The Key Differences Between a Data Warehouse and a Database

Today’s businesses run on data, to the extent that it’s called the “new oil.” It’s data that makes sure that you can see changes in the markets as (or sometimes before) they happen; know what your customers want even when they’re having trouble articulating it; and track your competitors’ positioning and messaging. Without data, you risk being blind even to bottlenecks and inefficiencies within your own organization.

That said, data on its own is no magic bullet. You need to gather data, making sure that you aren’t missing vital data points and that your data is up to date and reliable. You need to process and clean it for duplications; analyze it and mine it for actionable insights; and then make sure that all your relevant teams can access those insights whenever they want. Otherwise, all you have is a lot of numbers taking up memory space.

This might sound like a tall order, but you can meet it when you deploy the right data management ecosystem. Business data has reached the point where there’s no single tool that can cover all your data gathering, processing, storing, and analyzing needs, but you can put together a suite of data tools that are more powerful than any single data platform. This includes both a database and a data warehouse.

Before you start comparing between different solutions, like Snowflake vs Databricks, here is an overview of the different natures and capabilities of databases and data warehouses, and how they can work together to support your business growth.

What is a database?

The term database can be deceptively familiar, because we’ve been using it ever since databases were typed on paper and stored in filing cabinets. A database is a way of storing real time, current information about just one aspect of your business.

One key differentiation between databases and data warehouses is that databases hold current information, not historical data. The data in a database is constantly updated, using a processing system called OnLine Transactional Processing (OLTP), which updates large datasets in the shortest possible space of time.

Why use a database?

You’d use a database to process daily transactions, like a sale, an item moving from your warehouse to the shelf in a store, or a visitor checking into a hotel.

You need data that is accurate, reliable, and always up to date, and databases help make that possible. Databases are optimized to capture every action, whether that’s a sale, a marketing conversion, or a visit, and update datasets as fast as possible, so that you never have gaps in your data.

Databases can also support thousands of concurrent users, making it possible for myriads of employees to all be checking records at the same time without dragging down system speeds.

Databases apply data normalization, deduplicating data and deleting any redundant fields.
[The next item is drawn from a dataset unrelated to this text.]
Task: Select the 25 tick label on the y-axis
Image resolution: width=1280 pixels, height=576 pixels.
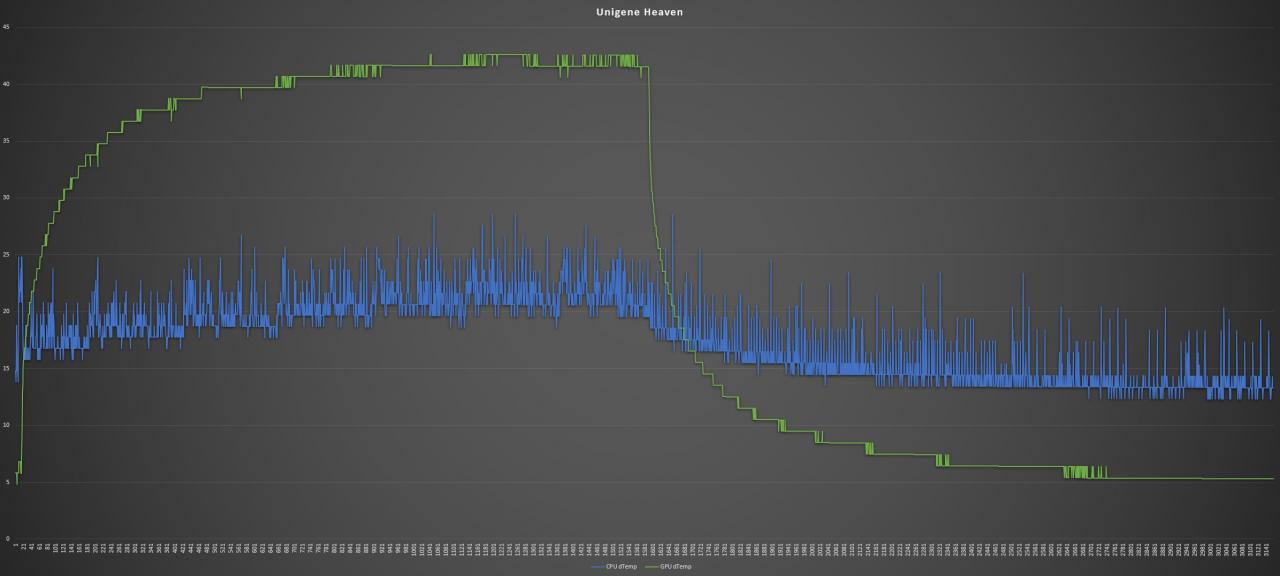Action: coord(7,255)
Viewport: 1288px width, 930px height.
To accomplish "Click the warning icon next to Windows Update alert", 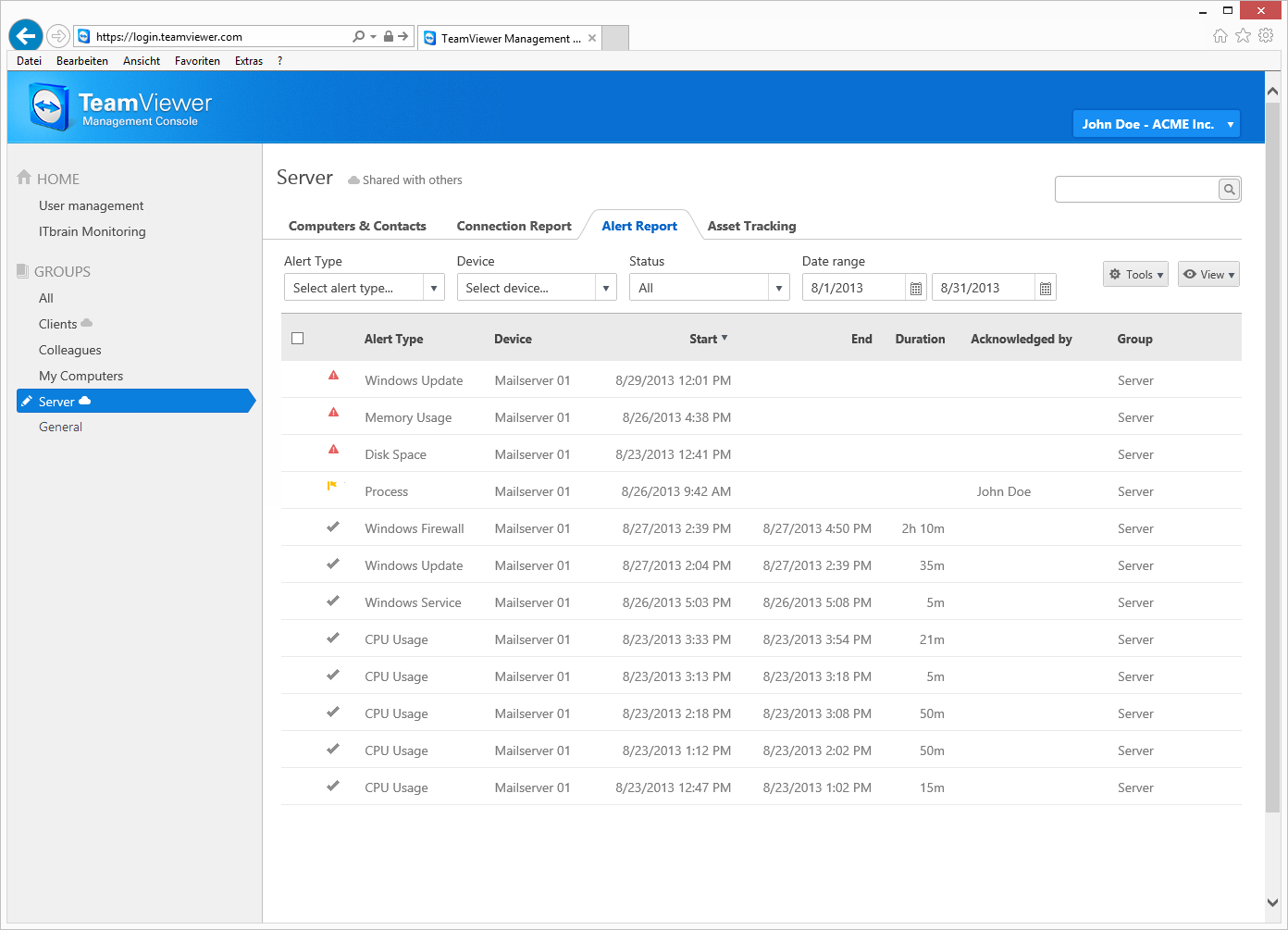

This makes it take up less memory space, but also ensures that data is non-repetitive and reduces room for errors. To this end, databases are also ACID (Atomic, Consistent, Isolated, and Durable) compliant, to maintain data integrity during data changes, and even in the case of a power failure, and database SLAs promise extremely high uptime.

Databases bring you the benefits of reliable, real time data that’s trustworthy and current, but the constant updates mean that it’s not well suited to applying analytics tools, tracking trends over time, or taking a deep dive into analytics insights.

What is a data warehouse?

Data warehouses store historical data, bringing it together from a number of different sources. While data warehouses are updated regularly, those updates don’t take place in real time, because the focus for data warehouses is preparing data and making it accessible for extensive analytics.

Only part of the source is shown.